- **Excerpt provided**
Securis’ Cahal Doris looks at coverage, liquidity and partnership in the sidecar arena.
Securis has invested in quota shares and sidecars for well over a decade as an efficient way to access diversifying property risks, and to complement more actively managed segments within our strategy including retrocession, reinsurance (collateralized and fronted), cat bonds, ILWs, specialty and life.
In recent years proportional capacity has become a significant component of reinsurance capital. The 2020 sidecar market is estimated to be sized at $7bn (limit) while the private quota share market is larger at around $12bn (Source: Aon Capital Partners, 2020). Capacity has recently reduced (the sidecar market was $9bn in 2019) so it is interesting to explore the motivations for each party to inform how capital may be attracted back.
There is a preference for well-defined portfolios with underlying exposures that are quantifiable and suitable for models/analytics. Following a soft market, there is naturally a certain amount of pruning required:
- Remove unprofitable lines of business
- Remove long-tail lines with volatile reserving risk
- Cap risks that are inadequately priced or not sufficiently quantifiable e.g. wildfire
We expect a minor impact from Covid claims in 2020 where original policies offered “affirmative” nonphysical damage cover and foresee communicable disease exclusions on all new and renewal business at the 1 Jan 2021.
As ever, reserving risk for the (re)insurer has to be balanced with the investor’s need for returns after any trapping-induced cash drag.
The majority of proportional contracts include a mechanism to trap a proportion of collateral by applying buffer factors to loss reserves. Sidecars have separate contracts each year and as a result reserve risk is segregated by accident years. This feature is uncommon in private quota shares as most have pooled reserves for back years.
Following 2017, 2018 and 2019 there is significant downward pressure on buffer factors, and a drive for more efficient ‘rollover’ mechanics such as reserve pooling.
We have a strong preference for (re)insurers who show a deep understanding of the product and who see ILS capital as an opportunity rather than a threat. We look for strong alignment with the cedant’s interests and offer constructive guidance using our breadth of knowledge gained working with over a dozen reinsurers in this space.

- **Supplied data**
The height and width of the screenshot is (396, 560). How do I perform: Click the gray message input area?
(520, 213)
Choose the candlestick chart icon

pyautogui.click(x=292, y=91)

- **Activity 1**
Answer these about the sidecar market article:
(a) What is the estimated 2020 size of the sidecar market?
(b) What risk is named as an example of one to cap for being inadequately priced or not sufficiently quantifiable?
(c) By what are sidecars' reserve risks segregated?
- **Activity 2**
Please pick up the sidecar market article where it stops and continue it.

- **Exercise response 1**
(a) $7bn (limit)
(b) Wildfire
(c) By accident years

- **Exercise response 2**
Flight to quality
The 2017-2019 period offered an opportunity to study results rather than models, and this has precipitated a flight to quality. We believe (re)insurers who adapt in response to some of the issues raised will benefit by attracting more capital as the market hardens. Securis has reduced the number of our live QS/sidecars, and whilst prior performance has been a key component of this decision, it is not purely an exercise in picking the lowest combined ratio (after fees of course) – qualitative aspects play a critical role too.
Sidecars are often mischaracterized as a reinsurer acting as fiduciary, yet this is not a simple ‘fund’structure that investors are familiar with. The vast majority of our investors lack the institutional knowledge to invest directly in sidecars, but see the value proposition in taking on diversifying reinsurance risk whilst avoiding the conflicts of interest associated with the reinsurer-aligned ILS model. Ultimately, for all but the largest pension funds with dedicated ILS teams, the complexities around risk management, valuation and liquidity are often best handled with a specialist manager. Quota share and sidecar investors will continue to drive underwriting quality by rewarding good companies offering well structured products. We look forward to observing how this segment continues to evolve at 1 Jan 2021.